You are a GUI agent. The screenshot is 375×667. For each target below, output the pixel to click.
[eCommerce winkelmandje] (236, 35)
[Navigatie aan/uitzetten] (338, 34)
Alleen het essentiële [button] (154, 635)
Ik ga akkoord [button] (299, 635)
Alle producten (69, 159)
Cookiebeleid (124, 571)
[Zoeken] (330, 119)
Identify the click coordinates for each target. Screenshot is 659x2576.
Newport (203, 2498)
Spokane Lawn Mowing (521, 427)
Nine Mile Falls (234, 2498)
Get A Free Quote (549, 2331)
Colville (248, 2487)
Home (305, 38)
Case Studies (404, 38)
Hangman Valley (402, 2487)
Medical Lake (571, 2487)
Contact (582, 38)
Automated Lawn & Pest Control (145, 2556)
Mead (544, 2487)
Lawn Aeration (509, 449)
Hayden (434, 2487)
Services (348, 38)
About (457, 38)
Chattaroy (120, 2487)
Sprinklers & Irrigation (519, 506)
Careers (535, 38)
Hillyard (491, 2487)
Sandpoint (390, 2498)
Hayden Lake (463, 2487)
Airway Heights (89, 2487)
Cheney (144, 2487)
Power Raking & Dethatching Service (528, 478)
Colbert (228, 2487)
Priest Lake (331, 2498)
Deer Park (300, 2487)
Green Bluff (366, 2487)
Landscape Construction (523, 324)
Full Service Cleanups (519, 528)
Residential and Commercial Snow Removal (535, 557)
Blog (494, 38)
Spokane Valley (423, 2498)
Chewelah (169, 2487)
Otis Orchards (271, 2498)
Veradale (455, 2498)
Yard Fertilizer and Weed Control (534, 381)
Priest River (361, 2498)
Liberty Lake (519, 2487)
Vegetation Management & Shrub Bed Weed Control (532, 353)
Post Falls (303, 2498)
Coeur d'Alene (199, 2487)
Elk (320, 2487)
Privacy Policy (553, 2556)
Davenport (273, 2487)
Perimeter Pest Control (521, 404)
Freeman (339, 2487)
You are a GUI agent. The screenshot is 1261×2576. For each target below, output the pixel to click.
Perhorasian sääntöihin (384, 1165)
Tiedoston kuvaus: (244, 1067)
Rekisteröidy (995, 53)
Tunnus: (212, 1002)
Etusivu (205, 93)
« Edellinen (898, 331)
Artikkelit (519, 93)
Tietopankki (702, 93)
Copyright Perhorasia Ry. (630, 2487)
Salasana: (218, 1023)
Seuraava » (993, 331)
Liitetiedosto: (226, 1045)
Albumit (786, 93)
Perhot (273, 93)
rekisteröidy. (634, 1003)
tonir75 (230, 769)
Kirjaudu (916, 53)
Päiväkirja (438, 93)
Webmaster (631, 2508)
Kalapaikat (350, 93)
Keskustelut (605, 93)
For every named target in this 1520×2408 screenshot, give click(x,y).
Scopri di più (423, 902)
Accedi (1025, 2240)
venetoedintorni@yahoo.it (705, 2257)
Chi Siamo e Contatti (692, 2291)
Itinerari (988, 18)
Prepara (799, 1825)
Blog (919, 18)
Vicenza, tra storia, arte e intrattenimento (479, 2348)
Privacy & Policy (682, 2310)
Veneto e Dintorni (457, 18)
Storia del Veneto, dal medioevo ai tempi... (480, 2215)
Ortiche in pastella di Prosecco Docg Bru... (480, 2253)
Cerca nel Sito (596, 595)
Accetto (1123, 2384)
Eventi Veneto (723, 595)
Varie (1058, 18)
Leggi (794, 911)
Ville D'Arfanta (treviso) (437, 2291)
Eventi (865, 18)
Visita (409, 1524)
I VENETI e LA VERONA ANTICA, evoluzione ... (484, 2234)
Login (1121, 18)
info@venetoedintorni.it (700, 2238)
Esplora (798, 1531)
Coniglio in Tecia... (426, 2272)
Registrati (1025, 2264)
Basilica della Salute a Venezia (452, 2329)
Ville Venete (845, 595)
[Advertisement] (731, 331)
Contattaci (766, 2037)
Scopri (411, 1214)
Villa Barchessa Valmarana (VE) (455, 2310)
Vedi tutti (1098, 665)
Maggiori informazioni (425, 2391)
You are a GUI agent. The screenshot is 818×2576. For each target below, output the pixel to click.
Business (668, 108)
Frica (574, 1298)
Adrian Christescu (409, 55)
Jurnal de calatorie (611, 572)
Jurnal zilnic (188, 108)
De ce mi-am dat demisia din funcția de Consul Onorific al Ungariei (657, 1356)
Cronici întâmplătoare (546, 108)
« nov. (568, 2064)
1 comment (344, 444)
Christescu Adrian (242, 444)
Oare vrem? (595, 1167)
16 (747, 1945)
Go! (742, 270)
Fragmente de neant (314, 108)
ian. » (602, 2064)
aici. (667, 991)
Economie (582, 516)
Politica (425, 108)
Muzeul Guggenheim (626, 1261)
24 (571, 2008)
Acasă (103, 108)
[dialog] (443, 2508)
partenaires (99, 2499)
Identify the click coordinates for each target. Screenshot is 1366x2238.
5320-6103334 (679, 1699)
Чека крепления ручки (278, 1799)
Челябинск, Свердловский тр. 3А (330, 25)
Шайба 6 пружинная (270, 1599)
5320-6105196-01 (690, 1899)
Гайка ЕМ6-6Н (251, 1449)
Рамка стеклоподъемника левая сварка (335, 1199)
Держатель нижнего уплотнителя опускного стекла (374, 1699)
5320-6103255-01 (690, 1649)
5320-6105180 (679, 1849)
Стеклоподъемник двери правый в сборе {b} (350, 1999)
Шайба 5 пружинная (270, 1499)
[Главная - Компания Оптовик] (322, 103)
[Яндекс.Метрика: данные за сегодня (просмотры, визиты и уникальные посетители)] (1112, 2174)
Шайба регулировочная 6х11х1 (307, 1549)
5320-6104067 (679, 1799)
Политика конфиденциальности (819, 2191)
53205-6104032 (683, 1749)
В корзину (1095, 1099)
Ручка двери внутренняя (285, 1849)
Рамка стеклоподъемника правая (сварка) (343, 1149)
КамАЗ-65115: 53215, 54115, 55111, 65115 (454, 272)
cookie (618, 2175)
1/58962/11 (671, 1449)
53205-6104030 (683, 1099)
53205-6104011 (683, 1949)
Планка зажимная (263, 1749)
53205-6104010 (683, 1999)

**Exercise goal**. After reading through the material, print all of it again exactly.

**Expected output**.
You are a GUI agent. The screenshot is 375×667. For each target below, output the pixel to click.
[eCommerce winkelmandje] (236, 35)
[Navigatie aan/uitzetten] (338, 34)
Alleen het essentiële [button] (154, 635)
Ik ga akkoord [button] (299, 635)
Alle producten (69, 159)
Cookiebeleid (124, 571)
[Zoeken] (330, 119)
Identify the click coordinates for each target. Screenshot is 659x2576.
Newport (203, 2498)
Spokane Lawn Mowing (521, 427)
Nine Mile Falls (234, 2498)
Get A Free Quote (549, 2331)
Colville (248, 2487)
Home (305, 38)
Case Studies (404, 38)
Hangman Valley (402, 2487)
Medical Lake (571, 2487)
Contact (582, 38)
Automated Lawn & Pest Control (145, 2556)
Mead (544, 2487)
Lawn Aeration (509, 449)
Hayden (434, 2487)
Services (348, 38)
About (457, 38)
Chattaroy (120, 2487)
Sprinklers & Irrigation (519, 506)
Careers (535, 38)
Hillyard (491, 2487)
Sandpoint (390, 2498)
Hayden Lake (463, 2487)
Airway Heights (89, 2487)
Cheney (144, 2487)
Power Raking & Dethatching Service (528, 478)
Colbert (228, 2487)
Priest Lake (331, 2498)
Deer Park (300, 2487)
Green Bluff (366, 2487)
Landscape Construction (523, 324)
Full Service Cleanups (519, 528)
Residential and Commercial Snow Removal (535, 557)
Blog (494, 38)
Spokane Valley (423, 2498)
Chewelah (169, 2487)
Otis Orchards (271, 2498)
Veradale (455, 2498)
Yard Fertilizer and Weed Control (534, 381)
Priest River (361, 2498)
Liberty Lake (519, 2487)
Vegetation Management & Shrub Bed Weed Control (532, 353)
Post Falls (303, 2498)
Coeur d'Alene (199, 2487)
Elk (320, 2487)
Privacy Policy (553, 2556)
Davenport (273, 2487)
Perimeter Pest Control (521, 404)
Freeman (339, 2487)
You are a GUI agent. The screenshot is 1261×2576. For each target below, output the pixel to click.
Perhorasian sääntöihin (384, 1165)
Tiedoston kuvaus: (244, 1067)
Rekisteröidy (995, 53)
Tunnus: (212, 1002)
Etusivu (205, 93)
« Edellinen (898, 331)
Artikkelit (519, 93)
Tietopankki (702, 93)
Copyright Perhorasia Ry. (630, 2487)
Salasana: (218, 1023)
Seuraava » (993, 331)
Liitetiedosto: (226, 1045)
Albumit (786, 93)
Perhot (273, 93)
rekisteröidy. (634, 1003)
tonir75 (230, 769)
Kirjaudu (916, 53)
Päiväkirja (438, 93)
Webmaster (631, 2508)
Kalapaikat (350, 93)
Keskustelut (605, 93)
For every named target in this 1520×2408 screenshot, give click(x,y).
Scopri di più (423, 902)
Accedi (1025, 2240)
venetoedintorni@yahoo.it (705, 2257)
Chi Siamo e Contatti (692, 2291)
Itinerari (988, 18)
Prepara (799, 1825)
Blog (919, 18)
Vicenza, tra storia, arte e intrattenimento (479, 2348)
Privacy & Policy (682, 2310)
Veneto e Dintorni (457, 18)
Storia del Veneto, dal medioevo ai tempi... (480, 2215)
Ortiche in pastella di Prosecco Docg Bru... (480, 2253)
Cerca nel Sito (596, 595)
Accetto (1123, 2384)
Eventi Veneto (723, 595)
Varie (1058, 18)
Leggi (794, 911)
Ville D'Arfanta (treviso) (437, 2291)
Eventi (865, 18)
Visita (409, 1524)
I VENETI e LA VERONA ANTICA, evoluzione ... (484, 2234)
Login (1121, 18)
info@venetoedintorni.it (700, 2238)
Esplora (798, 1531)
Coniglio in Tecia... (426, 2272)
Registrati (1025, 2264)
Basilica della Salute a Venezia (452, 2329)
Ville Venete (845, 595)
[Advertisement] (731, 331)
Contattaci (766, 2037)
Scopri (411, 1214)
Villa Barchessa Valmarana (VE) (455, 2310)
Vedi tutti (1098, 665)
Maggiori informazioni (425, 2391)
You are a GUI agent. The screenshot is 818×2576. For each target below, output the pixel to click.
Business (668, 108)
Frica (574, 1298)
Adrian Christescu (409, 55)
Jurnal de calatorie (611, 572)
Jurnal zilnic (188, 108)
De ce mi-am dat demisia din funcția de Consul Onorific al Ungariei (657, 1356)
Cronici întâmplătoare (546, 108)
« nov. (568, 2064)
1 comment (344, 444)
Christescu Adrian (242, 444)
Oare vrem? (595, 1167)
16 (747, 1945)
Go! (742, 270)
Fragmente de neant (314, 108)
ian. » (602, 2064)
aici. (667, 991)
Economie (582, 516)
Politica (425, 108)
Muzeul Guggenheim (626, 1261)
24 (571, 2008)
Acasă (103, 108)
[dialog] (443, 2508)
partenaires (99, 2499)
Identify the click coordinates for each target. Screenshot is 1366x2238.
5320-6103334 (679, 1699)
Чека крепления ручки (278, 1799)
Челябинск, Свердловский тр. 3А (330, 25)
Шайба 6 пружинная (270, 1599)
5320-6105196-01 (690, 1899)
Гайка ЕМ6-6Н (251, 1449)
Рамка стеклоподъемника левая сварка (335, 1199)
Держатель нижнего уплотнителя опускного стекла (374, 1699)
5320-6103255-01 (690, 1649)
5320-6105180 (679, 1849)
Стеклоподъемник двери правый в сборе {b} (350, 1999)
Шайба 5 пружинная (270, 1499)
[Главная - Компания Оптовик] (322, 103)
[Яндекс.Метрика: данные за сегодня (просмотры, визиты и уникальные посетители)] (1112, 2174)
Шайба регулировочная 6х11х1 (307, 1549)
5320-6104067 (679, 1799)
Политика конфиденциальности (819, 2191)
53205-6104032 (683, 1749)
В корзину (1095, 1099)
Ручка двери внутренняя (285, 1849)
Рамка стеклоподъемника правая (сварка) (343, 1149)
КамАЗ-65115: 53215, 54115, 55111, 65115 (454, 272)
cookie (618, 2175)
1/58962/11 (671, 1449)
53205-6104030 (683, 1099)
53205-6104011 (683, 1949)
Планка зажимная (263, 1749)
53205-6104010 (683, 1999)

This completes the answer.